_TASK STATEMENT_:
Write out the items below again, substituting "interface agent" for each occurrence of "GUI agent" and leaving everything else unchanged.

_Unprocessed items_:
-*-

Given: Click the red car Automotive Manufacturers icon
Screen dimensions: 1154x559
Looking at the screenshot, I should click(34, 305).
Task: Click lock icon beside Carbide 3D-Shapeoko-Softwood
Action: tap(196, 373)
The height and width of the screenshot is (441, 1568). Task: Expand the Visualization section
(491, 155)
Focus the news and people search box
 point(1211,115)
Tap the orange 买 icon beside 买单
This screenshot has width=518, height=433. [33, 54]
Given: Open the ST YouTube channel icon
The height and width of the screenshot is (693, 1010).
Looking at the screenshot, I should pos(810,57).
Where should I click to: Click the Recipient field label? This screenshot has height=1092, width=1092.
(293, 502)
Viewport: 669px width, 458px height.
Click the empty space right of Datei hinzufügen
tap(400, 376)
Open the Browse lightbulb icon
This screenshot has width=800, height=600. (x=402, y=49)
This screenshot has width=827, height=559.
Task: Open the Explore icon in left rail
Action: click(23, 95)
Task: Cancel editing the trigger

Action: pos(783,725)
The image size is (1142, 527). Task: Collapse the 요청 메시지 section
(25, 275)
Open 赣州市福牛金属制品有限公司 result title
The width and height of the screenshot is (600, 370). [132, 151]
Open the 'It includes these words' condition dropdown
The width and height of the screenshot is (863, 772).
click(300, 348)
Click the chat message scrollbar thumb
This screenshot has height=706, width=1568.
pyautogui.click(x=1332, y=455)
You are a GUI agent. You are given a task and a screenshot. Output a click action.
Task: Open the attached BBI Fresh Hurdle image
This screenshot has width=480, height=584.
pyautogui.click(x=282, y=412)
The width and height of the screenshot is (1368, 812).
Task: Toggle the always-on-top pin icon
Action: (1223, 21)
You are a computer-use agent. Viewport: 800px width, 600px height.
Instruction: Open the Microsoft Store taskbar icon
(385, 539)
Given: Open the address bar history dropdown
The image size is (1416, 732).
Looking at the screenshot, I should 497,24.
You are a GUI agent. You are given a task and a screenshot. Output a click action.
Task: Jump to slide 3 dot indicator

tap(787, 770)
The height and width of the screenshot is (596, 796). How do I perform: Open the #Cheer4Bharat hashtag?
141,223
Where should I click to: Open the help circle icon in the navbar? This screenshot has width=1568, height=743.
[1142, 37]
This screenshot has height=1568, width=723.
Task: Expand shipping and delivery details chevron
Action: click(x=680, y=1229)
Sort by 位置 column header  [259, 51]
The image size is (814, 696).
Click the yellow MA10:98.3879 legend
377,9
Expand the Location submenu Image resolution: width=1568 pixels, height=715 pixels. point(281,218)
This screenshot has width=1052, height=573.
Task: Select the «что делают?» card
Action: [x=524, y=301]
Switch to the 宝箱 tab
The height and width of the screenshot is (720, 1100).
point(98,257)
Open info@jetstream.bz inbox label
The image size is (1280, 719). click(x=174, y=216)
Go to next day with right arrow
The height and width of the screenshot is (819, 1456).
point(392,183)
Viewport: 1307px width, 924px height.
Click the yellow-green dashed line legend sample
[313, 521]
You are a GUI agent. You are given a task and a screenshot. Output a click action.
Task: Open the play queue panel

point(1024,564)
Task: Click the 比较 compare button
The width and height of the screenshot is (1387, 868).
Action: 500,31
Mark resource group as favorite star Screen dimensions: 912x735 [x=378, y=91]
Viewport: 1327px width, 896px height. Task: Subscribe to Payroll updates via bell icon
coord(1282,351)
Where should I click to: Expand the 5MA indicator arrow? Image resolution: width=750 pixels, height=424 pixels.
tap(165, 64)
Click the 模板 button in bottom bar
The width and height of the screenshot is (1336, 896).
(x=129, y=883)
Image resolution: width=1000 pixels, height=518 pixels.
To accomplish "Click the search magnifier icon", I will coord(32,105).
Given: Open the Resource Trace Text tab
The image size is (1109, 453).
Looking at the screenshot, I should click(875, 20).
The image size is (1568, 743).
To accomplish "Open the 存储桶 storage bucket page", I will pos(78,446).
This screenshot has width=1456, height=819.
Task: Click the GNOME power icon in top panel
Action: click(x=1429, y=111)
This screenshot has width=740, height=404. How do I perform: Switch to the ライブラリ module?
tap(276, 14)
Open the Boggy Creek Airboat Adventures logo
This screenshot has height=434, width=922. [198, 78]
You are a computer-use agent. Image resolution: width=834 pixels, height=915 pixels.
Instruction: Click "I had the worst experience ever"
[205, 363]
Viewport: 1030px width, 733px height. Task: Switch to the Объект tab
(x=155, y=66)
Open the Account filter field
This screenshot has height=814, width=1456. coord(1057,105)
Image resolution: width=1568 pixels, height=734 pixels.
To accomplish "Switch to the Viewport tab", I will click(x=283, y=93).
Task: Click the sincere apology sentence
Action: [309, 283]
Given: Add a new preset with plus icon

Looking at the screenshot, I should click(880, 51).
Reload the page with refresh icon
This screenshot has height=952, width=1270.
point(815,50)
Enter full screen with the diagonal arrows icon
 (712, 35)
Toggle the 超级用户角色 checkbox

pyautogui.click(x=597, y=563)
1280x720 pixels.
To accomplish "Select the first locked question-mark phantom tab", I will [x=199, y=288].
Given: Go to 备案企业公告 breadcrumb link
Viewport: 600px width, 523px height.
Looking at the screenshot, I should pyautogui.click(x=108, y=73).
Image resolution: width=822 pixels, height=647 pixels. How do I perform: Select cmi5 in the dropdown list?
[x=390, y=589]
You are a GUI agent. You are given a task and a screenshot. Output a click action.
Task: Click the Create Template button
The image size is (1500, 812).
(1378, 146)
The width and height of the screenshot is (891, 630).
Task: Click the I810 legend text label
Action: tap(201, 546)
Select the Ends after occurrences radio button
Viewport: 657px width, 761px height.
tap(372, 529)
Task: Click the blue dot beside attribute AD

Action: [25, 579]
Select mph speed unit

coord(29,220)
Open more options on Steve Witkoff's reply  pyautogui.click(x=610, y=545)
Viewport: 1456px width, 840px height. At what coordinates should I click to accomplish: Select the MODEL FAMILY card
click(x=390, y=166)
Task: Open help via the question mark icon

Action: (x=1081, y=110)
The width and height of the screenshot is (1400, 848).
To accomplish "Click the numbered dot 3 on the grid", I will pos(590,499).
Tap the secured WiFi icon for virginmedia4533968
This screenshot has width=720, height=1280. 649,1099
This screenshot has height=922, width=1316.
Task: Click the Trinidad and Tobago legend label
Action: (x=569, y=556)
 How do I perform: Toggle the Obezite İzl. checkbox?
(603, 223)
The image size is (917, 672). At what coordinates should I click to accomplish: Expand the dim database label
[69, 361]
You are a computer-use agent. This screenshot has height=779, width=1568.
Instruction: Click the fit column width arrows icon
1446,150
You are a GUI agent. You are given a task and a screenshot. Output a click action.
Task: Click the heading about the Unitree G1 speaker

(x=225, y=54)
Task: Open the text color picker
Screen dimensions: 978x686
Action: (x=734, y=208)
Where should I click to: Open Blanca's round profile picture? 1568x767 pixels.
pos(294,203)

-*-

_ANSWER FOR THE TASK_:
Given: Click the red car Automotive Manufacturers icon
Screen dimensions: 1154x559
Looking at the screenshot, I should click(34, 305).
Task: Click lock icon beside Carbide 3D-Shapeoko-Softwood
Action: tap(196, 373)
The height and width of the screenshot is (441, 1568). Task: Expand the Visualization section
(491, 155)
Focus the news and people search box
 point(1211,115)
Tap the orange 买 icon beside 买单
This screenshot has width=518, height=433. [33, 54]
Given: Open the ST YouTube channel icon
The height and width of the screenshot is (693, 1010).
Looking at the screenshot, I should pos(810,57).
Where should I click to: Click the Recipient field label? This screenshot has height=1092, width=1092.
(293, 502)
Viewport: 669px width, 458px height.
Click the empty space right of Datei hinzufügen
tap(400, 376)
Open the Browse lightbulb icon
This screenshot has width=800, height=600. (x=402, y=49)
This screenshot has width=827, height=559.
Task: Open the Explore icon in left rail
Action: click(23, 95)
Task: Cancel editing the trigger

Action: pos(783,725)
The image size is (1142, 527). Task: Collapse the 요청 메시지 section
(25, 275)
Open 赣州市福牛金属制品有限公司 result title
The width and height of the screenshot is (600, 370). [132, 151]
Open the 'It includes these words' condition dropdown
The width and height of the screenshot is (863, 772).
click(300, 348)
Click the chat message scrollbar thumb
This screenshot has height=706, width=1568.
pyautogui.click(x=1332, y=455)
You are a interface agent. You are given a task and a screenshot. Output a click action.
Task: Open the attached BBI Fresh Hurdle image
This screenshot has width=480, height=584.
pyautogui.click(x=282, y=412)
The width and height of the screenshot is (1368, 812).
Task: Toggle the always-on-top pin icon
Action: (1223, 21)
You are a computer-use agent. Viewport: 800px width, 600px height.
Instruction: Open the Microsoft Store taskbar icon
(385, 539)
Given: Open the address bar history dropdown
The image size is (1416, 732).
Looking at the screenshot, I should 497,24.
You are a interface agent. You are given a task and a screenshot. Output a click action.
Task: Jump to slide 3 dot indicator

tap(787, 770)
The height and width of the screenshot is (596, 796). How do I perform: Open the #Cheer4Bharat hashtag?
141,223
Where should I click to: Open the help circle icon in the navbar? This screenshot has width=1568, height=743.
[1142, 37]
This screenshot has height=1568, width=723.
Task: Expand shipping and delivery details chevron
Action: click(x=680, y=1229)
Sort by 位置 column header  [259, 51]
The image size is (814, 696).
Click the yellow MA10:98.3879 legend
377,9
Expand the Location submenu Image resolution: width=1568 pixels, height=715 pixels. point(281,218)
This screenshot has width=1052, height=573.
Task: Select the «что делают?» card
Action: [x=524, y=301]
Switch to the 宝箱 tab
The height and width of the screenshot is (720, 1100).
point(98,257)
Open info@jetstream.bz inbox label
The image size is (1280, 719). click(x=174, y=216)
Go to next day with right arrow
The height and width of the screenshot is (819, 1456).
point(392,183)
Viewport: 1307px width, 924px height.
Click the yellow-green dashed line legend sample
[313, 521]
You are a interface agent. You are given a task and a screenshot. Output a click action.
Task: Open the play queue panel

point(1024,564)
Task: Click the 比较 compare button
The width and height of the screenshot is (1387, 868).
Action: 500,31
Mark resource group as favorite star Screen dimensions: 912x735 [x=378, y=91]
Viewport: 1327px width, 896px height. Task: Subscribe to Payroll updates via bell icon
coord(1282,351)
Where should I click to: Expand the 5MA indicator arrow? Image resolution: width=750 pixels, height=424 pixels.
tap(165, 64)
Click the 模板 button in bottom bar
The width and height of the screenshot is (1336, 896).
(x=129, y=883)
Image resolution: width=1000 pixels, height=518 pixels.
To accomplish "Click the search magnifier icon", I will coord(32,105).
Given: Open the Resource Trace Text tab
The image size is (1109, 453).
Looking at the screenshot, I should click(875, 20).
The image size is (1568, 743).
To accomplish "Open the 存储桶 storage bucket page", I will pos(78,446).
This screenshot has width=1456, height=819.
Task: Click the GNOME power icon in top panel
Action: click(x=1429, y=111)
This screenshot has width=740, height=404. How do I perform: Switch to the ライブラリ module?
tap(276, 14)
Open the Boggy Creek Airboat Adventures logo
This screenshot has height=434, width=922. [198, 78]
You are a computer-use agent. Image resolution: width=834 pixels, height=915 pixels.
Instruction: Click "I had the worst experience ever"
[205, 363]
Viewport: 1030px width, 733px height. Task: Switch to the Объект tab
(x=155, y=66)
Open the Account filter field
This screenshot has height=814, width=1456. coord(1057,105)
Image resolution: width=1568 pixels, height=734 pixels.
To accomplish "Switch to the Viewport tab", I will click(x=283, y=93).
Task: Click the sincere apology sentence
Action: [309, 283]
Given: Add a new preset with plus icon

Looking at the screenshot, I should click(880, 51).
Reload the page with refresh icon
This screenshot has height=952, width=1270.
point(815,50)
Enter full screen with the diagonal arrows icon
 (712, 35)
Toggle the 超级用户角色 checkbox

pyautogui.click(x=597, y=563)
1280x720 pixels.
To accomplish "Select the first locked question-mark phantom tab", I will [x=199, y=288].
Given: Go to 备案企业公告 breadcrumb link
Viewport: 600px width, 523px height.
Looking at the screenshot, I should pyautogui.click(x=108, y=73).
Image resolution: width=822 pixels, height=647 pixels. How do I perform: Select cmi5 in the dropdown list?
[x=390, y=589]
You are a interface agent. You are given a task and a screenshot. Output a click action.
Task: Click the Create Template button
The image size is (1500, 812).
(1378, 146)
The width and height of the screenshot is (891, 630).
Task: Click the I810 legend text label
Action: tap(201, 546)
Select the Ends after occurrences radio button
Viewport: 657px width, 761px height.
tap(372, 529)
Task: Click the blue dot beside attribute AD

Action: [25, 579]
Select mph speed unit

coord(29,220)
Open more options on Steve Witkoff's reply  pyautogui.click(x=610, y=545)
Viewport: 1456px width, 840px height. At what coordinates should I click to accomplish: Select the MODEL FAMILY card
click(x=390, y=166)
Task: Open help via the question mark icon

Action: (x=1081, y=110)
The width and height of the screenshot is (1400, 848).
To accomplish "Click the numbered dot 3 on the grid", I will pos(590,499).
Tap the secured WiFi icon for virginmedia4533968
This screenshot has width=720, height=1280. 649,1099
This screenshot has height=922, width=1316.
Task: Click the Trinidad and Tobago legend label
Action: (x=569, y=556)
 How do I perform: Toggle the Obezite İzl. checkbox?
(603, 223)
The image size is (917, 672). At what coordinates should I click to accomplish: Expand the dim database label
[69, 361]
You are a computer-use agent. This screenshot has height=779, width=1568.
Instruction: Click the fit column width arrows icon
1446,150
You are a interface agent. You are given a task and a screenshot. Output a click action.
Task: Click the heading about the Unitree G1 speaker

(x=225, y=54)
Task: Open the text color picker
Screen dimensions: 978x686
Action: (x=734, y=208)
Where should I click to: Open Blanca's round profile picture? 1568x767 pixels.
pos(294,203)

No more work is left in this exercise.